At the beginning of this year, coming off the great success of 2019’s Rugby Alliance, a group of 20 international chambers of commerce formed the Paralliance to support Paralympic-related activity in Japan. On 24 August, the group, which includes the British Chamber of Commerce in Japan (BCCJ), hosted a webinar to discuss the challenges, plans and opportunities that lie ahead for the postponed Games.
“In exactly one year’s time we should all, Covid permitting, be sitting here in Tokyo enjoying the opening ceremony of the Tokyo 2020 Paralympics,” said BCCJ Vice President Alison Beale as she welcomed attendees and noted the 8pm start. Beale, who is also director of the University of Oxford Japan Office, then introduced the three-person panel of International Paralympic Committee (IPC) President Andrew Parsons, IPC Chief Brand & Communications Officer Craig Spence and Yasushi Yamawaki, an IPC governing board member and a vice president of the Tokyo 2020 Organising Committee.
During the one-hour discussion, Parsons, Spence and Yamawaki shared why it was important to postpone the Tokyo 2020 Paralympics to ensure safety, talked about the ongoing rescheduling efforts and expressed hope that next year’s Games will bring awareness of physical challenges and a meaningful change to attitudes as well as the city’s infrastructure.
“When the decision was made to postpone the Tokyo 2020 Games, I think most of the 2020 staff and partners, including me, were very much surprised and shocked,” Yamawaki said. “But, at the same time, they realised that postponement was better than last-minute cancellation—especially for the athletes who had been working so hard to get into the Games”.
He noted that most staff and partners were very happy one week later when it was announced that the Paralympics would be rescheduled for the same dates and venues in 2021, giving them a clear roadmap from which to work for one more year. “But I don’t think they realised how hard it would be to reschedule at the moment they received that news,” he added, pointing out that it is a huge job to renegotiate thousands of contracts one by one to secure the same venues, volunteers, transport and accommodations for the same dates next year.
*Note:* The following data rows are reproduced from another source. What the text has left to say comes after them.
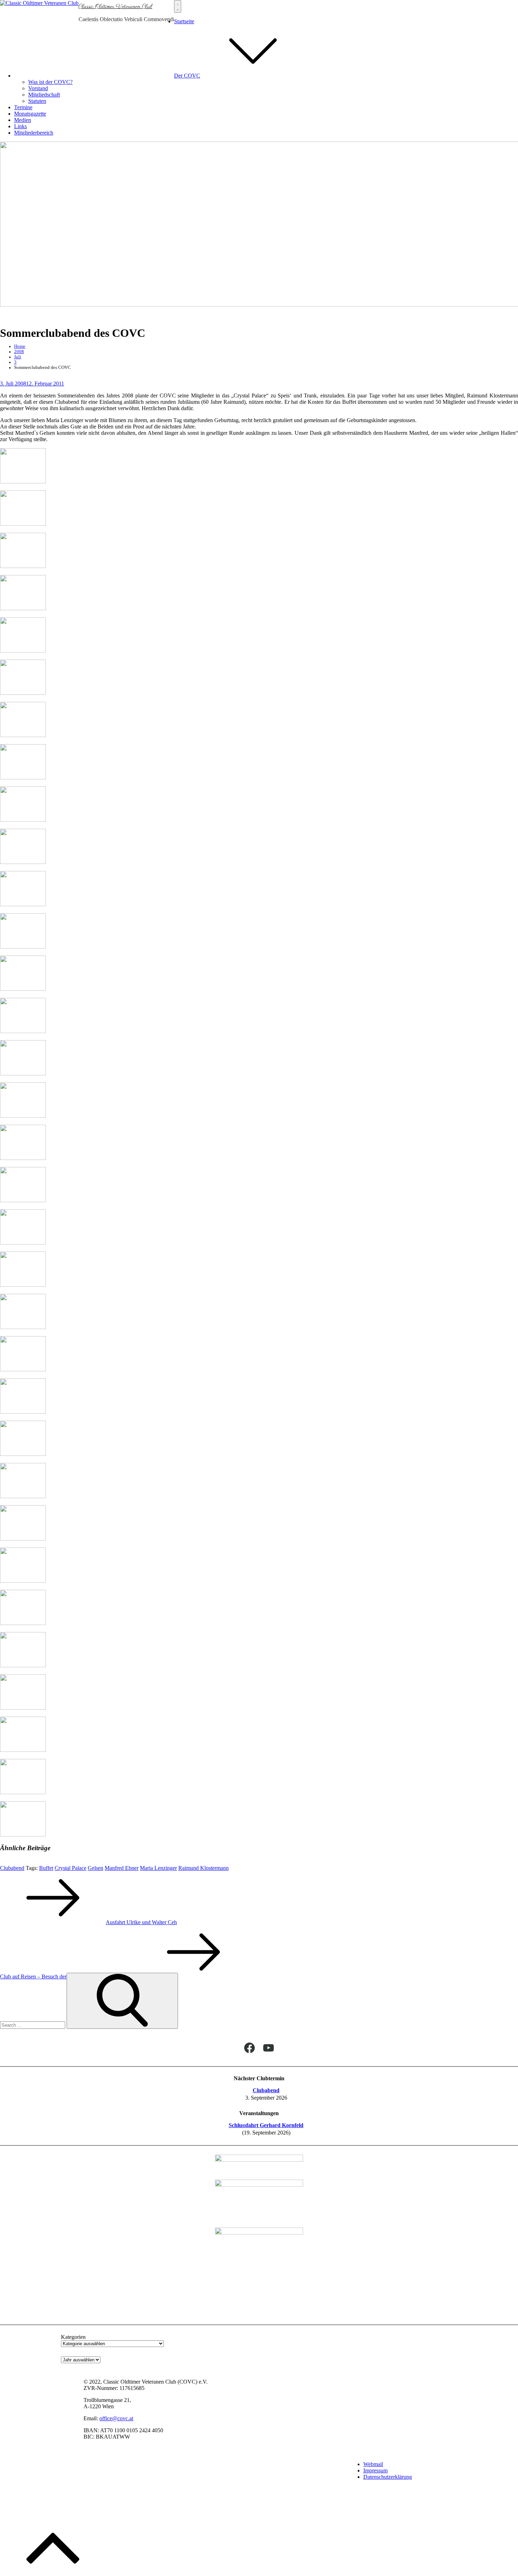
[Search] (122, 2001)
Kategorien (73, 2337)
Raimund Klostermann (203, 1868)
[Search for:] (33, 2025)
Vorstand (38, 88)
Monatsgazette (30, 114)
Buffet (46, 1868)
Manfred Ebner (121, 1868)
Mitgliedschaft (44, 95)
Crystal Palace (70, 1868)
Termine (23, 107)
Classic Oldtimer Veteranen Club (115, 7)
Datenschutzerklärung (387, 2477)
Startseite (184, 21)
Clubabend (12, 1868)
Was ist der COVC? (50, 82)
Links (20, 126)
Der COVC (187, 76)
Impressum (375, 2470)
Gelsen (95, 1868)
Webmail (373, 2464)
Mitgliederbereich (33, 133)
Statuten (37, 101)
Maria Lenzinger (158, 1868)
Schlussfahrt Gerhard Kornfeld (266, 2125)
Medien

The IPC alone, Spence added, had to review 300 contracts—including television contracts with 164 broadcasters—in the space of two weeks, and that each impacted the cash flow of the IPC for 2020.
“The safety of athletes is our number-one priority. Everything else related to the Games will be downscaled to save costs,” said Parsons.
Saying that the Games cannot be disconnected from the rest of the world—that all nations have been affected by the coronavirus, and even delivery of a vaccine tomorrow won’t solve all challenges—he explained some of the changes we will likely see.
“One of the principles we have agreed with Tokyo is that it will, first and foremost, be about sport. So, everything that directly is involved with the performance of the athletes, or with the well-being of the athletes, will remain untouched. Everything else, we are agreeing with Tokyo in reducing and downscaling the operations. We have identified, already, more than 200 opportunities and we are discussing these with Tokyo, and our understanding is that this can become a blueprint for the future.
“One of the positives that we can take from this situation is how we can find a way to deliver Games that are more rational from a spending point of view and cut, basically, everything that does not have a direct impact on the running of the Games—and we could not have chosen a more reliable organising committee to do that”.
The Paralympics also drives improvements to infrastructure, and 99% of Japan’s rail stations are expected to be barrier-free by the start of next summer’s Paralympics, up from 75% when Tokyo was named the host city seven years ago.
Past Games have shown that education and attitudes are also changed in communities which host the Paralympics, and Yamawaki talked about progress that he has already seen. Some 36,000 primary and secondary school children have taken part in education programmes at the Nippon Foundation Paralympic Support Center, where he is chairman.
“We have seen significant change in realising the awareness of parasports and people’s perceptions of disability,” he said. “Children who learn from this unique, never-seen-before programme will become future leaders who help create an inclusive society after the Paralympics. And they will teach their parents, too”.
Spence said: “People with disabilities always find innovative ways to beat the challenges they face on a daily basis, so they can bring creativity to business and add significant value to the bottom line. We want everyone to see the opportunity and value of diversity”.
Asked how the foreign business community in Japan can get involved, Parsons called on firms to look not only to Tokyo 2020 but to the legacy the IPC wants to create, and to find ways in which they can become more accessible and inclusive. Even small steps, he said, can make a real difference.